Он позвонил своему риэлтеру с требованием найти жилище в районе Китай-города. А точнее, недалеко от Иоанно-Предтеченского монастыря и в двух шагах от Хитровского Базара. Конечно, там ему не удалось бы так свободно разгуливать в поисках вдохновения, как на Сухаревке, но его устраивал и такой вариант. В конце концов, Хитровка дымилась своим смрадным туманом во все времена.

Риэлтор его расстроил. Он сказал, что последний более-менее достойный вариант был выкуплен на прошлой неделе каким-то монахом из Сибири.
«Новосибирск?» — глупо спросил Брюс. «Нет, кажется это был Иркутск».
Он повесил трубку, а точнее нажал временную клавишу «завершить вызов». Его одолела тоска. Очень трудно бывало объяснить людям, что значит работать с фантазией. Все почему-то думают, что это просто взял и — бах! — результат на лицо. Какое-нибудь свеженькое издельице, чертежик или даже зарисовка. Ну или худая идея на конец. Однако почему-то никто не задавался вопросом, почему только некоторое люди могут выдавать свеженькие издельица, чертежики или зарисовки. Последние делали и художники, о да.

Но что такое эти их зарисовки, точнее, наброски, как они их называют. Так, пфу! Всего лишь копировальня с природы, с натуры. Rerum Natura*, мать ее. Да и к тому же на глазах у них вечно надвинуты узкие колпаки.
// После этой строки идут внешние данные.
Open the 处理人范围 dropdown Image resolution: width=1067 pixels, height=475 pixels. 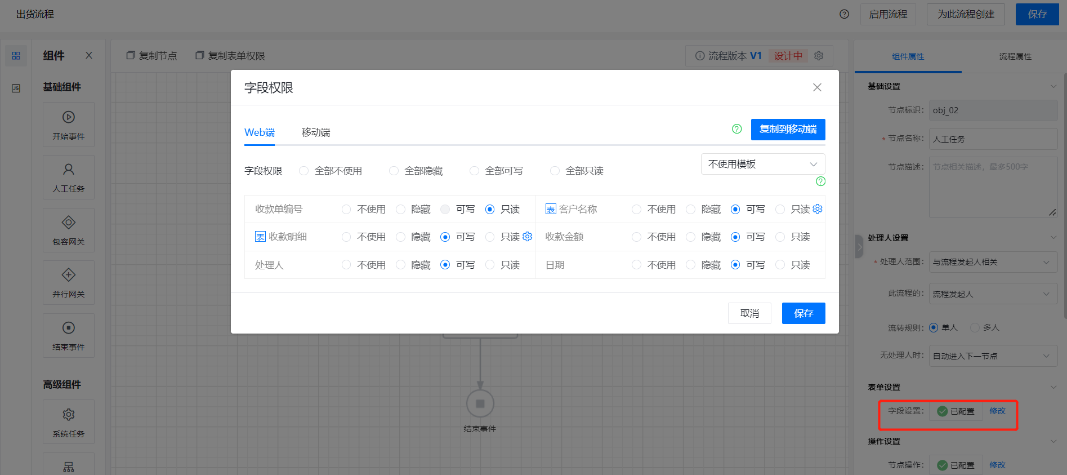[x=992, y=262]
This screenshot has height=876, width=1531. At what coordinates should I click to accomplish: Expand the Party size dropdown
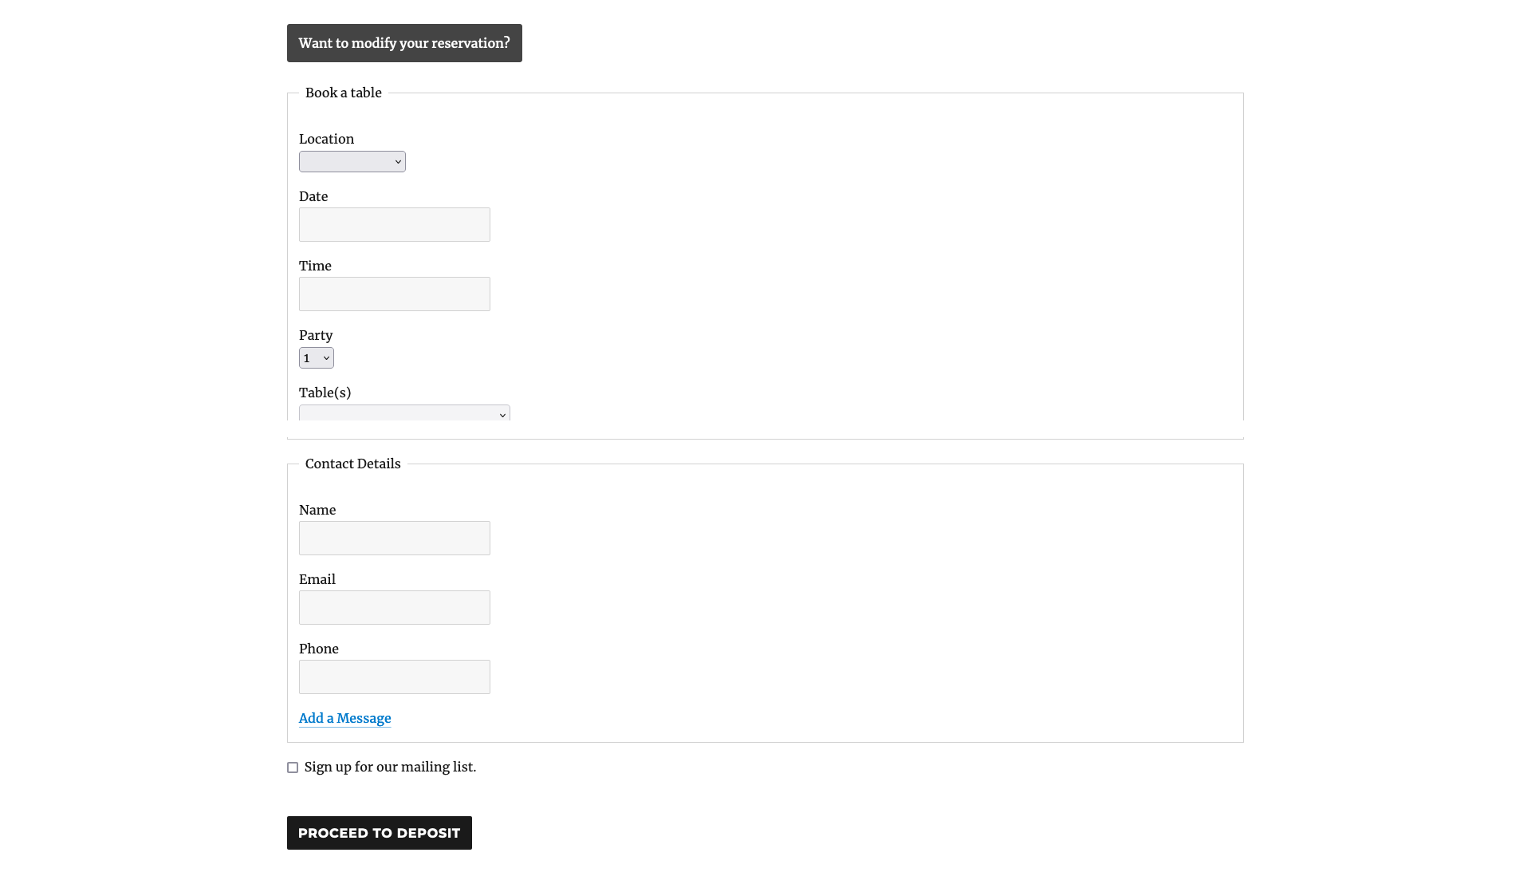(x=316, y=357)
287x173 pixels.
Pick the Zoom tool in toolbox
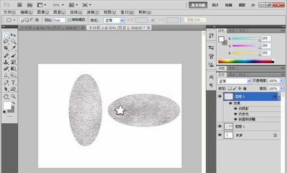click(13, 97)
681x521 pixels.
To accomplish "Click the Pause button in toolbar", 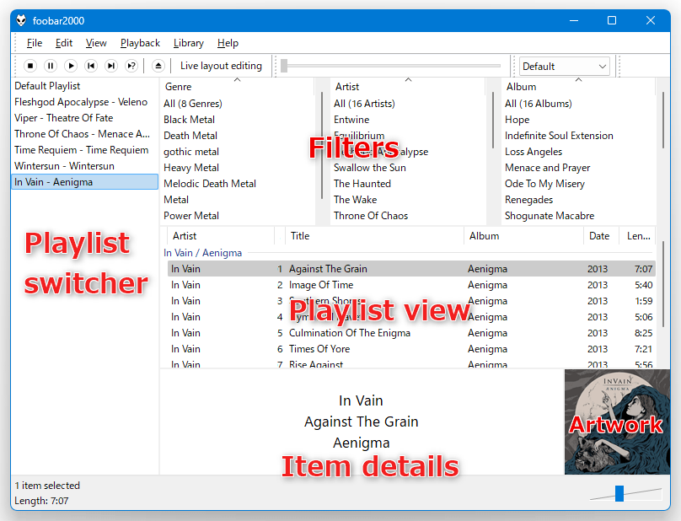I will [x=51, y=66].
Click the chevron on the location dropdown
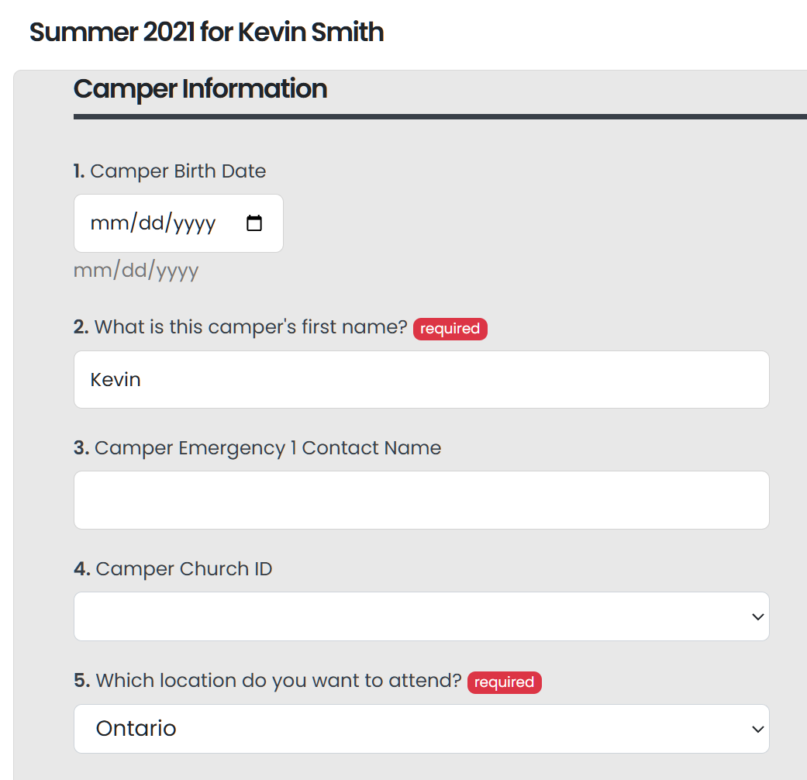This screenshot has height=780, width=807. (757, 729)
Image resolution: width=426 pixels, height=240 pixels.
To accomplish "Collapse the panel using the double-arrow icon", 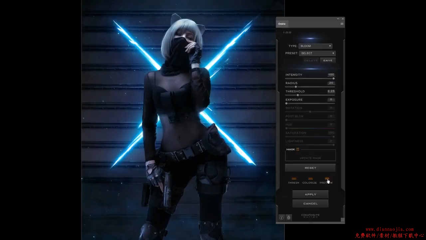I will [x=338, y=19].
Никто не мог ума приложить, как можно что-то видеть в таком состоянии, не говоря уж о рисовании. И ведь действительно странно...

Жара!

* природа вещей (лат.)

Изобретателя Брюса всегда крайне возмущал тот факт, что абсолютное большинство людей не ценит сложнейших мыслительных процессов, занимавших его мозг. И хотя снобистская латинская поговорка pro maiore parte illiterate et idiote* не теряла для Брюса своей актуальности никогда, его возмущение от этого меньше не становилось.

* в большинстве своем необразованные и глупые (лат.)
Теперь он поселился здесь, на Дмитровке. В узком, ароматящим Достоевским доме. Он не знал, почему именно Достоевским. Может быть, если бы его дом находился на Пречистенке, он имел бы душок Пушкина, а рядом с Собачьей площадкой, что на месте разрушенного Нового Арбата, пахло бы всеми декабристами сразу. Или хотя бы Тургеневым. Каким-нибудь одним, не обязательно писателем. Он не знал.

Изобретатель Брюс посмотрел вниз, на жаркие группки людей, бредущих, опаляя самих себя, по мостовым. Ему было тридцать пять лет. И у него начались проблемы с фантазией.
Бытует мнение, что так называемые творческие люди, насиживают гнездо. У них есть самодельная аура, которую они создают, чтобы потом, в ней, удобно было бы творить. Ну, скажем, возможность криво есть спагетти, пронося их над страницами раскрытой книги, каждый раз боясь, чтобы соус не капнул на бумагу. О! От этого книга становится еще более интересной. Или приятное тепло стеллажей, где вам известна каждая спина каждой книги. Или вид из окна на чужой дом, или воздух, где прогорклый асфальт перемещается в..
Брюс все это знал. Его аурой было ощущение Сухаревки и переулков, уходящих в гору. Он как бы жил с ними вместе, чувствовал их схему. Порой она выстраивалась перед его внутренними глазами и тогда ему приятно было ложиться с ней в постель. Тогда сны его были успокаивающими.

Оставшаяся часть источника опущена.